I experienced a fragmented nostalgia of sorts while reading and reviewing On the Eve of the Future: Selected Writings on Film. As the title suggests, the volume collets key writings from one of the most influential advocates and architects of Film Studies, Annette Michelson. For the uninitiated, Michelson serves as Emeritus Professor to the Department of Film Studies at New York University. The art/film critic is also a leading voice behind the scholarly journal October, and her editorial-contributor roles helped shape and legitimize criticism’s role in response to popular culture. Her storied placement and legacy now archived alongside film history, On the Eve of the Future represents an opportunity to catalogue scholarly insights and theorizations throughout Michelson’s career.
The names and conversations that flow throughout Michelson’s ruminations speak directly to key discourses occurring within art criticism societies throughout the earliest years of film studies.
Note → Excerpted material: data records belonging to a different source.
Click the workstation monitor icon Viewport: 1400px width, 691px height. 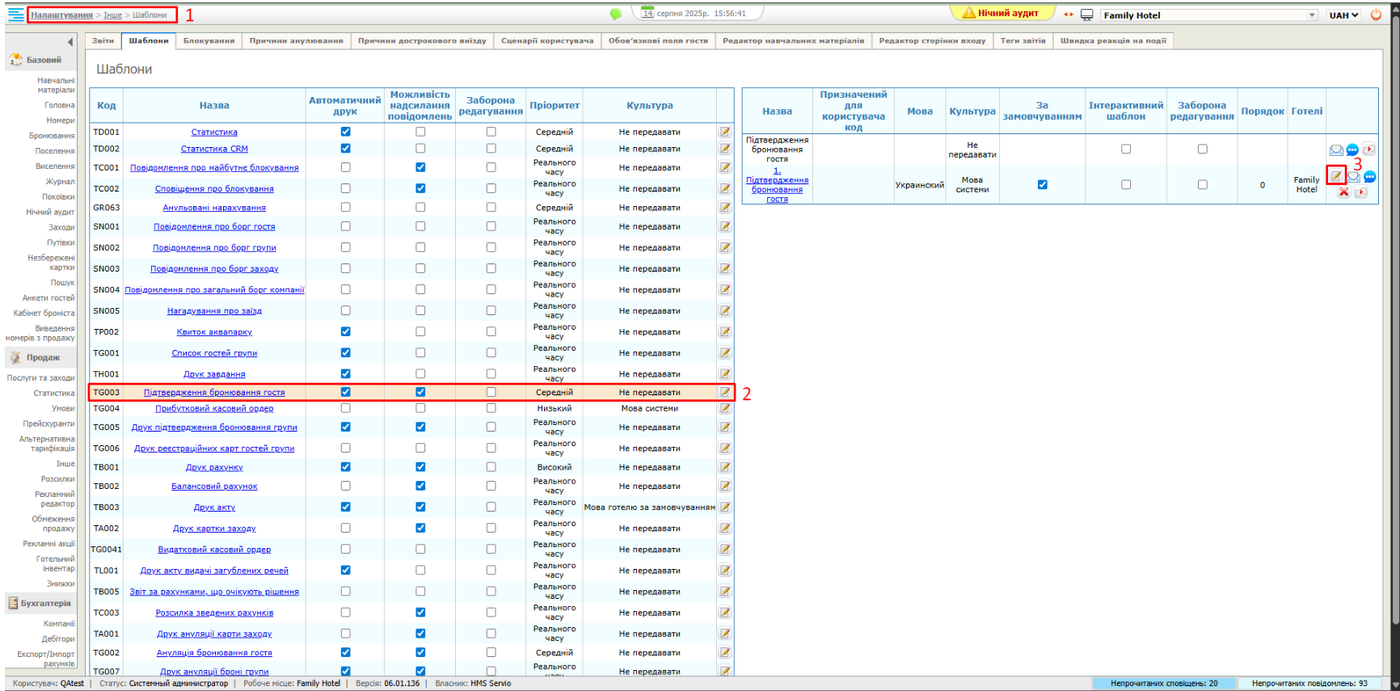1087,15
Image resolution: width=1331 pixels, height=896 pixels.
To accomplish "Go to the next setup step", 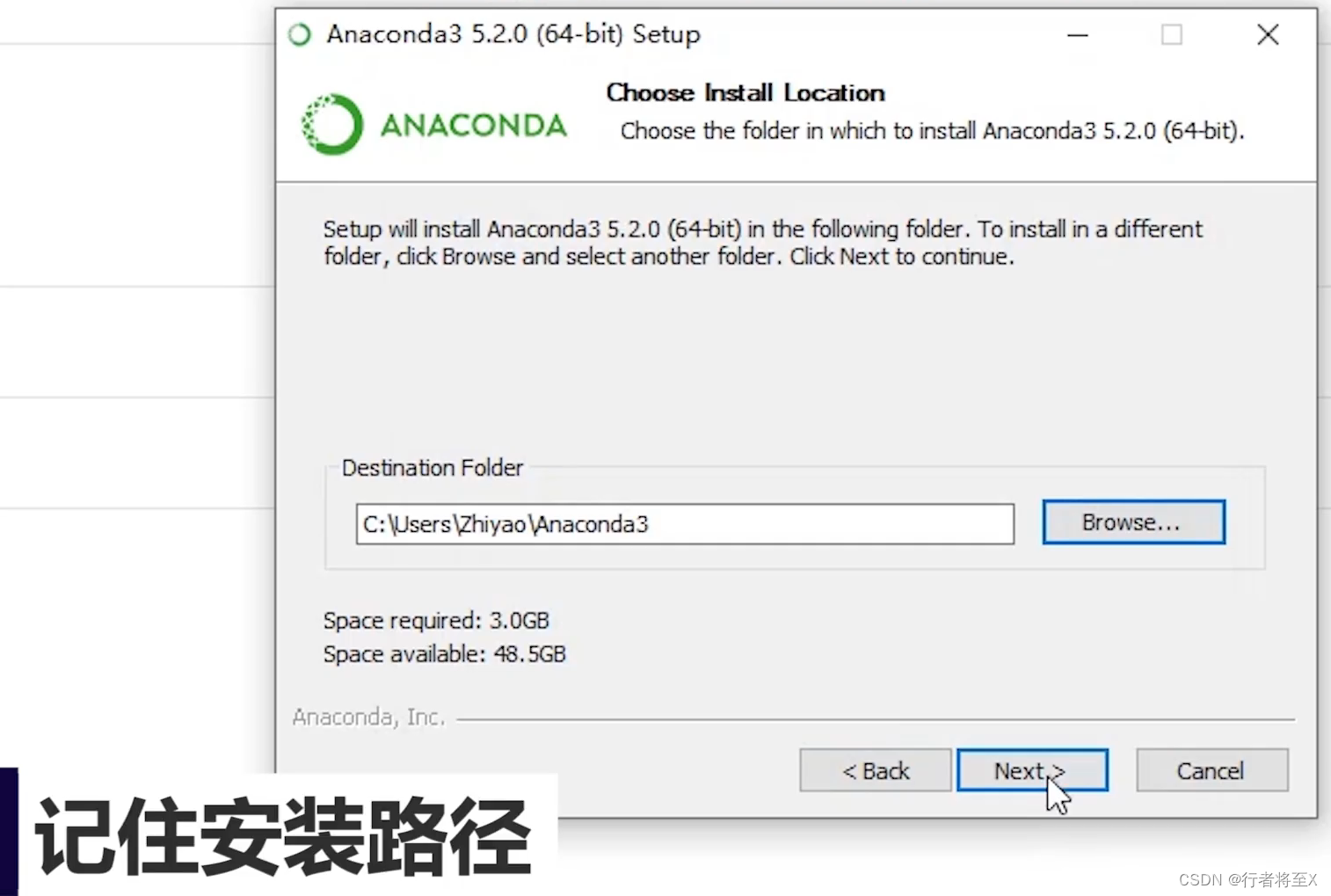I will point(1032,770).
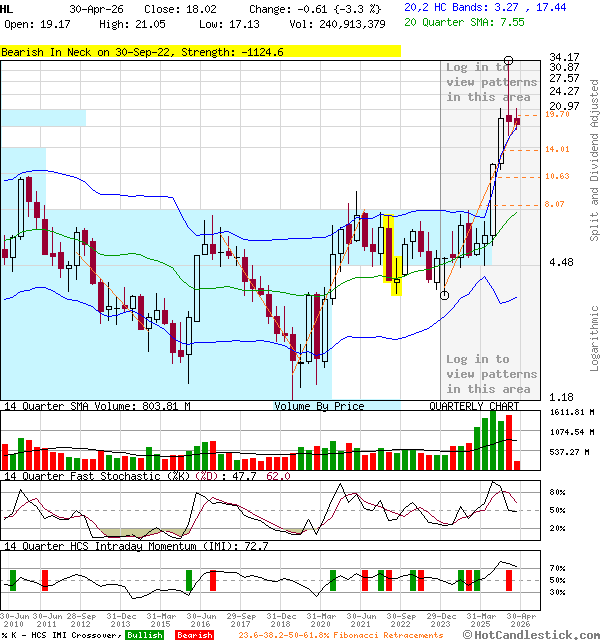The width and height of the screenshot is (600, 640).
Task: Click the lower 'Log in to view patterns' notice
Action: 491,374
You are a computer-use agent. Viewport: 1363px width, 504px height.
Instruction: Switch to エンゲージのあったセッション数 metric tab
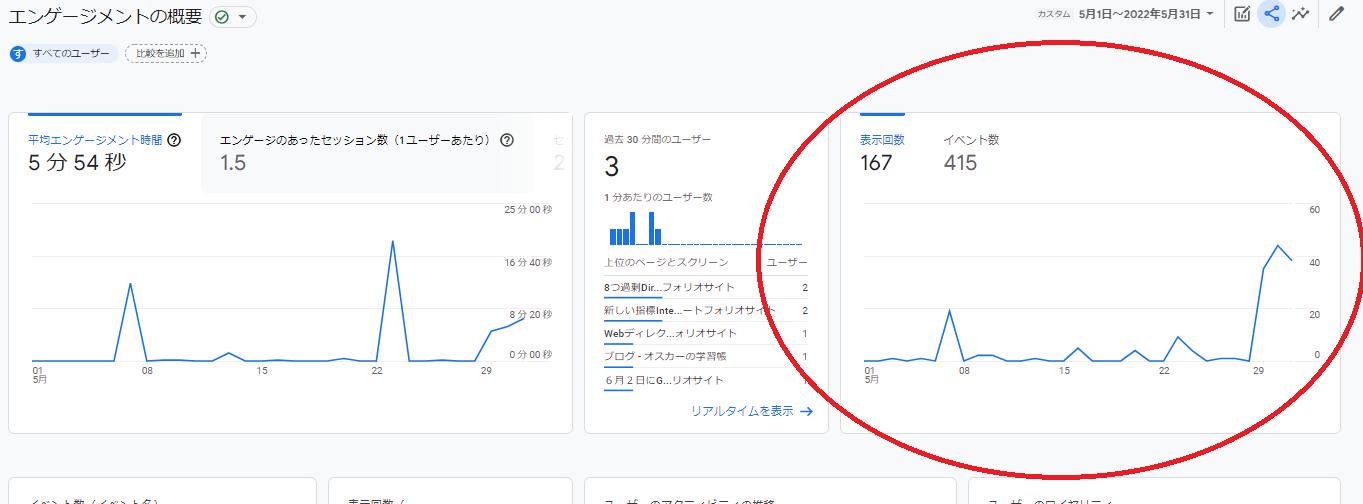click(355, 151)
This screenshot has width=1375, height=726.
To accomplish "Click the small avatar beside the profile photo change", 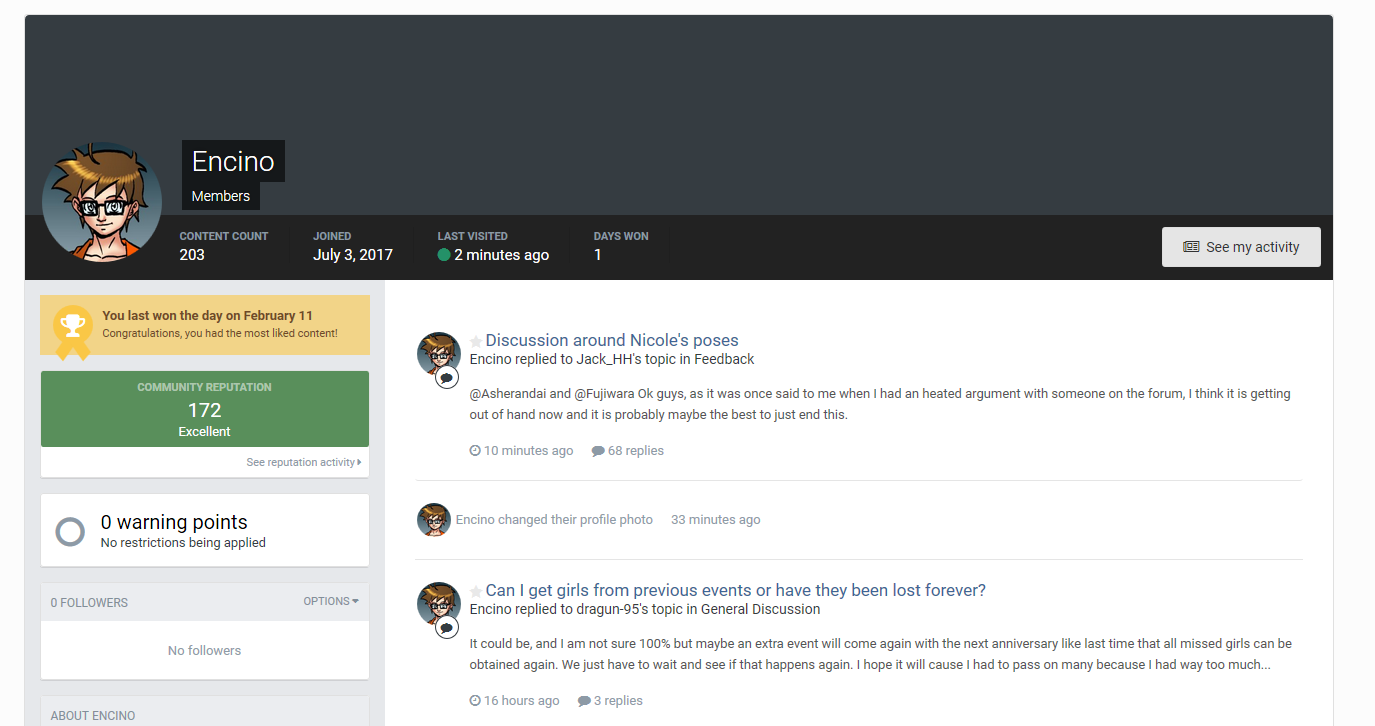I will [433, 520].

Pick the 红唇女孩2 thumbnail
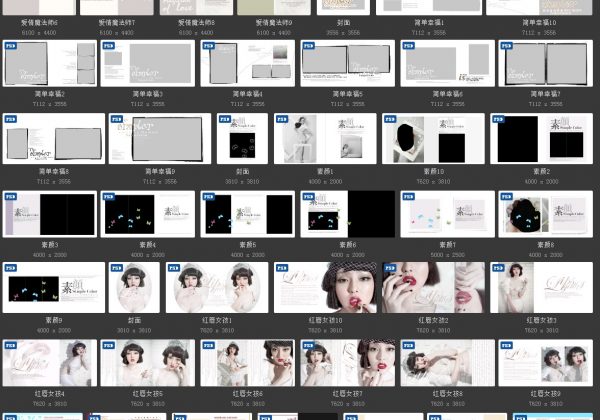[433, 288]
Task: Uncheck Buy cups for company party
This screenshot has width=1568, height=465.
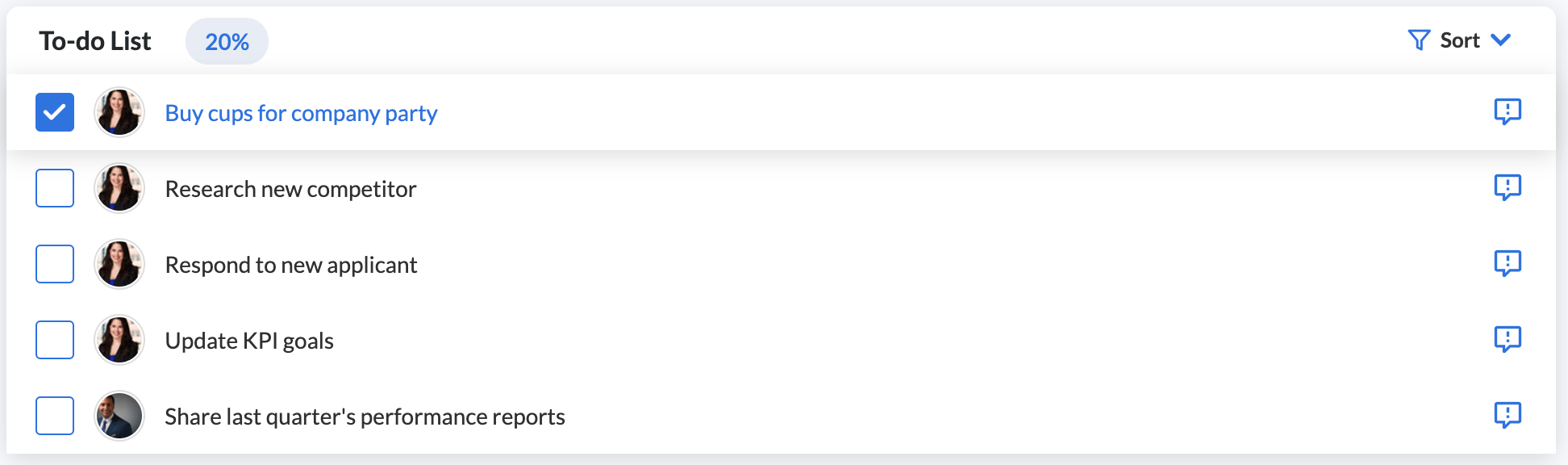Action: click(54, 112)
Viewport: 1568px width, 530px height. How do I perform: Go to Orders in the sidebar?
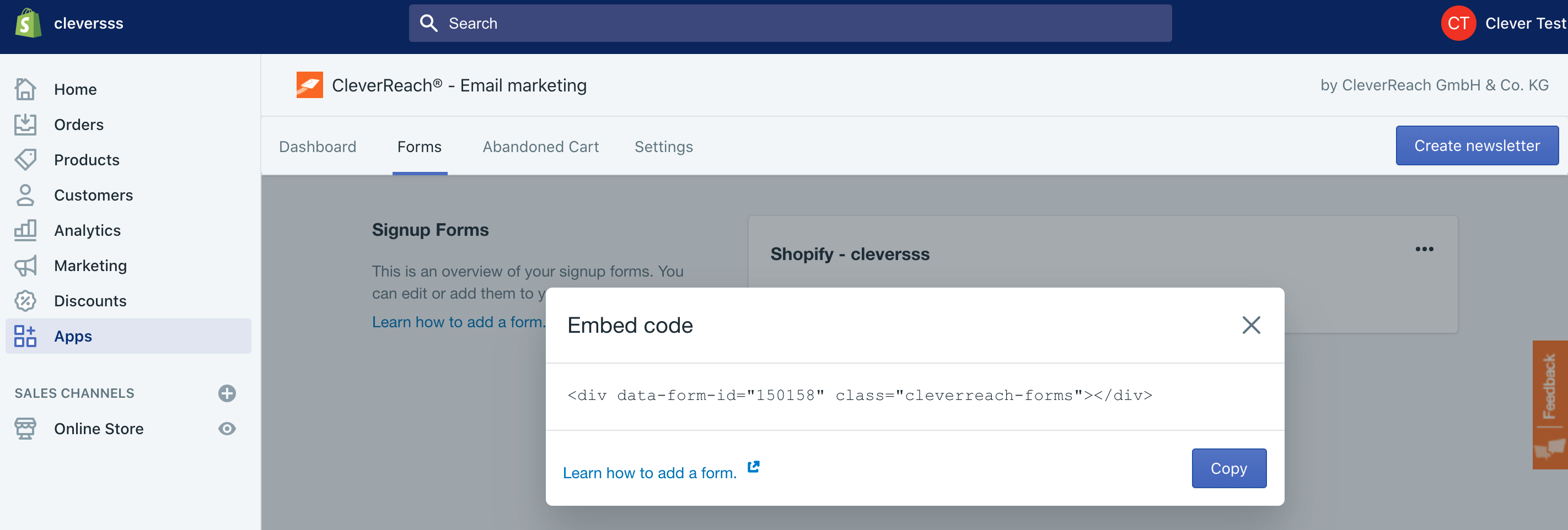(x=78, y=125)
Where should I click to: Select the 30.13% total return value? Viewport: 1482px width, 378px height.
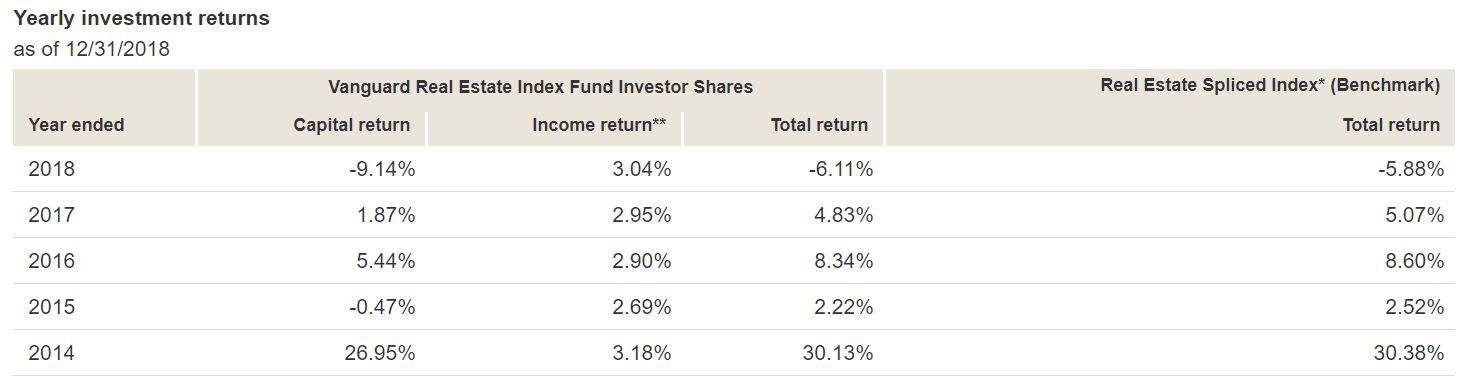click(837, 353)
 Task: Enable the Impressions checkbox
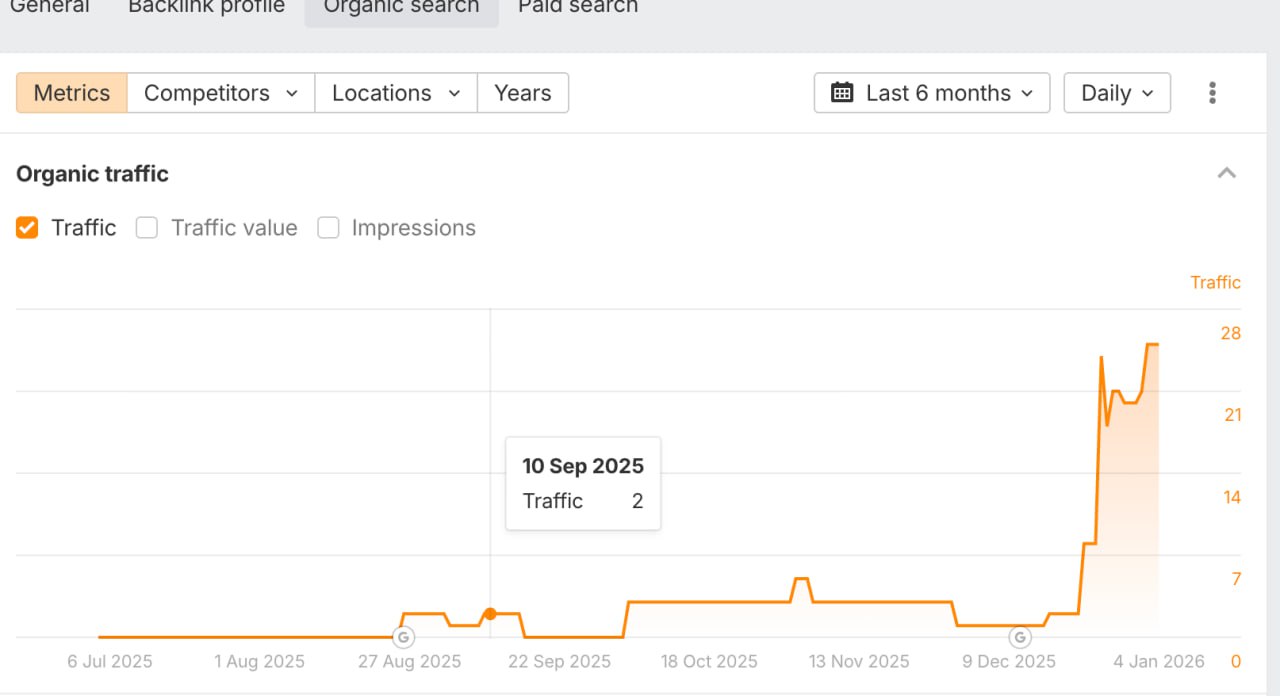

Thus, this review comes with a fair warning that not unlike the film circles that elide casual audiences, readers may encounter a text more insular than invitational.
At times, reading through Michelson’s On the Eve of the Future is like sneaking into a high culture conversation early in life but without the proper channels of ritualistic indoctrination. One knows the voices share perspectives forged at a syncretic level, with sharp appreciation for the craft and care and rigor for each idea. And yet one must sometimes focus with a level of ignorance, allowing the process of absorption and reflection to emerge as shared perspective.
The selected opening essay charters a convoluted admixture of sorts, where the film theorist mixes metaphorical mediums between essays on photography, technology, art, in a kind of creative reflection on film’s problematic history of objectifying the female form. The reader doesn’t receive this information outright (let alone early on), but like several rhetorical theory essays I was walked through by a trained eye, a thesis emerges on the backside like the twist ending to a noir mystery.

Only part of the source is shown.